■ **What the task asks**: Go to the line holding "Instruction: Open the grid" in the entries below and write out exactly every line down to and including the line holding "Image resolution: width=1389".

■ **Provided records**:
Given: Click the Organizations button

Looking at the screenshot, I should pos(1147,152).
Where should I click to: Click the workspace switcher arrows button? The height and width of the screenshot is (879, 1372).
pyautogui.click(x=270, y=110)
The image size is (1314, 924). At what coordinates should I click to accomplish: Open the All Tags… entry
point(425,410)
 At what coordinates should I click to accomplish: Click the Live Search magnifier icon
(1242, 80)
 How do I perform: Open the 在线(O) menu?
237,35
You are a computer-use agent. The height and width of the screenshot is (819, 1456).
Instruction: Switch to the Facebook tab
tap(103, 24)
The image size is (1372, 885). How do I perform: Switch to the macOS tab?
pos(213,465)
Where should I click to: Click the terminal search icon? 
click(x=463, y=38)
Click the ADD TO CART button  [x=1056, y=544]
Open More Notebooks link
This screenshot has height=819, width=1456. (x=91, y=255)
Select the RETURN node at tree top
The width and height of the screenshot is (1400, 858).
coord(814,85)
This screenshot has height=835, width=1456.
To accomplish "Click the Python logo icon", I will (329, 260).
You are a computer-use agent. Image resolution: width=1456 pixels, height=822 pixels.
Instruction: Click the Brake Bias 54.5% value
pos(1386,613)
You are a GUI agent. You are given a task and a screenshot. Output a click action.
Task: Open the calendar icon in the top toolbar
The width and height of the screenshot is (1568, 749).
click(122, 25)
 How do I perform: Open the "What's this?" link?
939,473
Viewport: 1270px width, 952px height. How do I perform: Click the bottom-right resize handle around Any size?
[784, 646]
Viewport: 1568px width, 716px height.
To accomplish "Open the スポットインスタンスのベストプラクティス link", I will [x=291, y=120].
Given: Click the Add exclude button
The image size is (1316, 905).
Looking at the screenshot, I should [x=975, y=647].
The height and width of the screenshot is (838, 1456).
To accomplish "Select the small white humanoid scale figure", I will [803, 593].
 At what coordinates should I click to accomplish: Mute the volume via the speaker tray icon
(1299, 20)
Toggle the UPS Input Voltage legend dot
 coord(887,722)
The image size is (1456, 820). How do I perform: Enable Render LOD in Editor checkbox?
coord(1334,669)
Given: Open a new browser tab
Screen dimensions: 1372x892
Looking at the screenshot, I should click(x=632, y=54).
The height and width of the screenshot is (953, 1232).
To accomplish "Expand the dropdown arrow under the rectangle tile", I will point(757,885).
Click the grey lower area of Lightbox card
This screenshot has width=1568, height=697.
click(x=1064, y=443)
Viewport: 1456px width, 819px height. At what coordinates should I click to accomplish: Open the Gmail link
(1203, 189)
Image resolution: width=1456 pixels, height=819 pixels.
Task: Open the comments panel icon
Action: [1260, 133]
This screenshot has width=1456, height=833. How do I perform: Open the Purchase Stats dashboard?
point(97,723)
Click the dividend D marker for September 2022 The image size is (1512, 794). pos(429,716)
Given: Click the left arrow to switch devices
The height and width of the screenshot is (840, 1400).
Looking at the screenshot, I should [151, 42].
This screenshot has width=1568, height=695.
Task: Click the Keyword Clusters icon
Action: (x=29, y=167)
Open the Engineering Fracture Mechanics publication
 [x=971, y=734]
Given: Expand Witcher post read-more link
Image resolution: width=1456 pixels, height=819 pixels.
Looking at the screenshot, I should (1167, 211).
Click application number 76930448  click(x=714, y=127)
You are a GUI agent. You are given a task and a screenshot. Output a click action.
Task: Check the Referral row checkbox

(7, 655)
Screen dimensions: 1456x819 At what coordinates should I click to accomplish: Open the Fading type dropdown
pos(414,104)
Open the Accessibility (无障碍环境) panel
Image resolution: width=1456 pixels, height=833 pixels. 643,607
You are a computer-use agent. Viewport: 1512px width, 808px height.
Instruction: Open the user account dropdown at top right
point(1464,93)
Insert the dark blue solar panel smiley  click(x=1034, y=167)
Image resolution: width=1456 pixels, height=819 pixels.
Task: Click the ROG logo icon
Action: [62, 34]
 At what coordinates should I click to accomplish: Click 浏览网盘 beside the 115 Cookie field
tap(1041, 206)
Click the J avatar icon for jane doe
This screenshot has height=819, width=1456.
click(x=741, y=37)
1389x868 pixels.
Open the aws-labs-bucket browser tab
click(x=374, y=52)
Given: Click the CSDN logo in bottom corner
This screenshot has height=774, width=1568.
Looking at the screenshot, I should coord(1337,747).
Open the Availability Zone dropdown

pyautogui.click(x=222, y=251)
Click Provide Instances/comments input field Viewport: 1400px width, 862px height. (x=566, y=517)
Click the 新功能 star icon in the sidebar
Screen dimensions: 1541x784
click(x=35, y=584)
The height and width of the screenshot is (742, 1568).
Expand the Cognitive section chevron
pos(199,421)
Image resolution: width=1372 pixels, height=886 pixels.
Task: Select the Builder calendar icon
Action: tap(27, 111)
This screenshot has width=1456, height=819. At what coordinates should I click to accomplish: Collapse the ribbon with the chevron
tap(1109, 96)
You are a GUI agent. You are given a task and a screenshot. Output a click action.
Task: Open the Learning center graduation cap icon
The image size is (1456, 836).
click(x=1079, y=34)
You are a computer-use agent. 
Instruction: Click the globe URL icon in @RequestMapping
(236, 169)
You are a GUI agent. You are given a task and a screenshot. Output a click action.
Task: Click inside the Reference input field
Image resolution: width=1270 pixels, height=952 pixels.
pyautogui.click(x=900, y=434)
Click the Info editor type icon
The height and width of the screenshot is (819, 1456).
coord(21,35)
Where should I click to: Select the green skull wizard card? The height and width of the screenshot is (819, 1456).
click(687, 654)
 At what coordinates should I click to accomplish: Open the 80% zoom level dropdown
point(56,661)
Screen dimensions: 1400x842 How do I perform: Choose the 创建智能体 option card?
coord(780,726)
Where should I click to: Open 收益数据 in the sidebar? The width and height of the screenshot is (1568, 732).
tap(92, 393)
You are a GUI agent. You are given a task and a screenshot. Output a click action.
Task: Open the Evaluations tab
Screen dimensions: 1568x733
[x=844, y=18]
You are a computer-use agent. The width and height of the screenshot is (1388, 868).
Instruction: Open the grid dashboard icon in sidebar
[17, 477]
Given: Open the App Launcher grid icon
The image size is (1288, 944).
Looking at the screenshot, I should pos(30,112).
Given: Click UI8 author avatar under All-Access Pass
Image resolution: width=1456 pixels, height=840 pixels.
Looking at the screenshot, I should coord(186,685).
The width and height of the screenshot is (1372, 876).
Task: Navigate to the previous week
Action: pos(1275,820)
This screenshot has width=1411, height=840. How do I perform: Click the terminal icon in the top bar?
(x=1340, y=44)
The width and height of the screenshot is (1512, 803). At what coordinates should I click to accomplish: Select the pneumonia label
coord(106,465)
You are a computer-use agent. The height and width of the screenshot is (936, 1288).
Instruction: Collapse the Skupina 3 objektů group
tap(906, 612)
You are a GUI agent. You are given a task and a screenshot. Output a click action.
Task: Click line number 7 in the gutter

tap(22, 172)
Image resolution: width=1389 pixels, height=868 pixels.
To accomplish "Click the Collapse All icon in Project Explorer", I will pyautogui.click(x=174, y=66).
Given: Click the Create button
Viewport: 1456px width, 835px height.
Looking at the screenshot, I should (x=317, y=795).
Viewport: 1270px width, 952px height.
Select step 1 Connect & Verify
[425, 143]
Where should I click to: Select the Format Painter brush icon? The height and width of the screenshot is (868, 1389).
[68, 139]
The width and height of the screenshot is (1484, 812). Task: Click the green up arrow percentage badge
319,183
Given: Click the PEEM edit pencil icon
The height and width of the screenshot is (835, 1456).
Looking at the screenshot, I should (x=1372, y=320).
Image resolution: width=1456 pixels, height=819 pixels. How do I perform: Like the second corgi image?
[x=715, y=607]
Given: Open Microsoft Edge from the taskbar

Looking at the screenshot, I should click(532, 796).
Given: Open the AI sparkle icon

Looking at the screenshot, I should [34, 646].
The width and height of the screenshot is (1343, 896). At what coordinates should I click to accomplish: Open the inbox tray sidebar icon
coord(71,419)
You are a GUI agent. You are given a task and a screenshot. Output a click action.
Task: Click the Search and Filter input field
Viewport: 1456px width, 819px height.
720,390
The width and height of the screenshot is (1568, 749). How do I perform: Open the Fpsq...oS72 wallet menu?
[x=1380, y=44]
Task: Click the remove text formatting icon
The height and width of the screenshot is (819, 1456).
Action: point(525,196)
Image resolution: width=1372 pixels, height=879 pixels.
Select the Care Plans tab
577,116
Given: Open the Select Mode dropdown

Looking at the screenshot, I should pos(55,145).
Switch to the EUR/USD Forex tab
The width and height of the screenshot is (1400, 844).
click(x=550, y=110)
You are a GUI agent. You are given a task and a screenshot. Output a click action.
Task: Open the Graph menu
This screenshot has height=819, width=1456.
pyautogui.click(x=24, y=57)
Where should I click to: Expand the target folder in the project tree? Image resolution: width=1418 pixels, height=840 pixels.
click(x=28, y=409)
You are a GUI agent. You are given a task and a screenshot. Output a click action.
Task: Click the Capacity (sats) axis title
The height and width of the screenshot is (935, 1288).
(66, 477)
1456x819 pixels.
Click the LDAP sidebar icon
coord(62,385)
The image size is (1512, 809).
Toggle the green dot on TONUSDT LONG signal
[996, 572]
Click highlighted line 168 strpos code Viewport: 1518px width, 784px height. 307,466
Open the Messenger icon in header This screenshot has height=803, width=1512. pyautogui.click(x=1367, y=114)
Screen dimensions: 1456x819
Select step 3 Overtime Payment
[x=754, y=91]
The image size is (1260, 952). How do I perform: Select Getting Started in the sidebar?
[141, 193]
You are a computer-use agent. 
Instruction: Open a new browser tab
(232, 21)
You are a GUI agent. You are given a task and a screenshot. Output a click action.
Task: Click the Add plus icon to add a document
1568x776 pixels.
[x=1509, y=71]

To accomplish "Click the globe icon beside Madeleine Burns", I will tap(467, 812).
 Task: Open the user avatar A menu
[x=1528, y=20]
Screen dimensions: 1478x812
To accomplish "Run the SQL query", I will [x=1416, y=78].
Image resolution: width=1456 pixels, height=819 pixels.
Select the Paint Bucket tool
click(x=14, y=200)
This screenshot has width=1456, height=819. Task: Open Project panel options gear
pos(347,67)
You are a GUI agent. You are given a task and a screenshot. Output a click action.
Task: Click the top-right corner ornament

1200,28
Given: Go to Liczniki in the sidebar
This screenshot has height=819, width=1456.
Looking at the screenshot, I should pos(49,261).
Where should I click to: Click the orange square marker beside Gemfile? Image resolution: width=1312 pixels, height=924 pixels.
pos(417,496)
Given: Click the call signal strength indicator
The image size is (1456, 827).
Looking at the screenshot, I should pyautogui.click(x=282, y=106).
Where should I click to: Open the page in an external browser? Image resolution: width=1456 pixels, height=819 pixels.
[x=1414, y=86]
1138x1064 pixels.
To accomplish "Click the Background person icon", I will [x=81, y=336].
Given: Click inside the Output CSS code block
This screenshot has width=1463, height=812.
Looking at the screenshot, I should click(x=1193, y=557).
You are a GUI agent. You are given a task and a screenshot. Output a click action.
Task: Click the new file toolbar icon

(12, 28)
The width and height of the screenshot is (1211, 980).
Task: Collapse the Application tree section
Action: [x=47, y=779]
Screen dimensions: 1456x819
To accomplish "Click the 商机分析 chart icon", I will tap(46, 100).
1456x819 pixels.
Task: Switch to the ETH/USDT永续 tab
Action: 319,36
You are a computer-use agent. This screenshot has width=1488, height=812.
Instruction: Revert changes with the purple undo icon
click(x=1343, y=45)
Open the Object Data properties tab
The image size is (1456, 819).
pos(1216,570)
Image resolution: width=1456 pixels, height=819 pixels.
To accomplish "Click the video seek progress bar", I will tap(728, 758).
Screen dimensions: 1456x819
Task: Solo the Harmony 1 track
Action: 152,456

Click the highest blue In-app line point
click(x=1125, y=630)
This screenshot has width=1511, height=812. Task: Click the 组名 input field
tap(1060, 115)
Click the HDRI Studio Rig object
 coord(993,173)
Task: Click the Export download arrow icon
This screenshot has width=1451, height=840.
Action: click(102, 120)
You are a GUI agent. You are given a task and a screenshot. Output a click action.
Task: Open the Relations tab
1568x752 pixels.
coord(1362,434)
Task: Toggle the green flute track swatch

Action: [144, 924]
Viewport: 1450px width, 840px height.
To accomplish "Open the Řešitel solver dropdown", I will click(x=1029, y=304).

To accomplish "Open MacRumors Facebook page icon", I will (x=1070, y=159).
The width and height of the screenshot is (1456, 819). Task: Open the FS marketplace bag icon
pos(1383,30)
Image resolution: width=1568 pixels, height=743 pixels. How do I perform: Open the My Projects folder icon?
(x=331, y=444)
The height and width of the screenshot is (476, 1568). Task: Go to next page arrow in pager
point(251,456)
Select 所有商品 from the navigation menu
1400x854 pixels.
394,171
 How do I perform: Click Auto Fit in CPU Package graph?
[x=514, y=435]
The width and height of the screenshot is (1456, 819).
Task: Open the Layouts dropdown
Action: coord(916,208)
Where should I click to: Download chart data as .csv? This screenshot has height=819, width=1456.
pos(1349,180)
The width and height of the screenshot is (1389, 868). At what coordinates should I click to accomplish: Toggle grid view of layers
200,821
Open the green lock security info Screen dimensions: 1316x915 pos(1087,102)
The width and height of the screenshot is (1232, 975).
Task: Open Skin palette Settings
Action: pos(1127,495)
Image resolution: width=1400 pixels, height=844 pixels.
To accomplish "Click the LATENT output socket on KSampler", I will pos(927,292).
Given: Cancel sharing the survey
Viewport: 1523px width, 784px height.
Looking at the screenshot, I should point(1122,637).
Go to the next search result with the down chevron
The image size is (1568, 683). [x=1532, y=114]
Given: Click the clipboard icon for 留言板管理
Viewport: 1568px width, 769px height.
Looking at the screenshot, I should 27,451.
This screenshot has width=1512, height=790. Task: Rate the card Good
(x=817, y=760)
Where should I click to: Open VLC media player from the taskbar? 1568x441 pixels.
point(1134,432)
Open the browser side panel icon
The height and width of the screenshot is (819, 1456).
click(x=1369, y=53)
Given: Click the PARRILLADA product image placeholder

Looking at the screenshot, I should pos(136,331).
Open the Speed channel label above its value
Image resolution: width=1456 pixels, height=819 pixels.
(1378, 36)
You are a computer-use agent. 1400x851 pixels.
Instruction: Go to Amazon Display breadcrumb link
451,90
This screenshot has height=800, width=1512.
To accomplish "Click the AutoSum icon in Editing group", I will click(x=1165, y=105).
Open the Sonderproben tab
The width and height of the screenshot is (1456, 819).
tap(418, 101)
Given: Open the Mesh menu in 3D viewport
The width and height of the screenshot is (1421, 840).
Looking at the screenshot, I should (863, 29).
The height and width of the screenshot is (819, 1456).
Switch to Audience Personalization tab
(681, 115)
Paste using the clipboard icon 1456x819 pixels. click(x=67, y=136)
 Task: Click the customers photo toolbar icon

■ **Expected answer**:
Instruction: Open the grid dashboard icon in sidebar
[17, 477]
Given: Open the App Launcher grid icon
The image size is (1288, 944).
Looking at the screenshot, I should pos(30,112).
Given: Click UI8 author avatar under All-Access Pass
Image resolution: width=1456 pixels, height=840 pixels.
Looking at the screenshot, I should coord(186,685).
The width and height of the screenshot is (1372, 876).
Task: Navigate to the previous week
Action: pos(1275,820)
This screenshot has width=1411, height=840. How do I perform: Click the terminal icon in the top bar?
(x=1340, y=44)
The width and height of the screenshot is (1512, 803). At what coordinates should I click to accomplish: Select the pneumonia label
coord(106,465)
You are a computer-use agent. The height and width of the screenshot is (936, 1288).
Instruction: Collapse the Skupina 3 objektů group
tap(906, 612)
You are a GUI agent. You are given a task and a screenshot. Output a click action.
Task: Click line number 7 in the gutter

tap(22, 172)
Image resolution: width=1389 pixels, height=868 pixels.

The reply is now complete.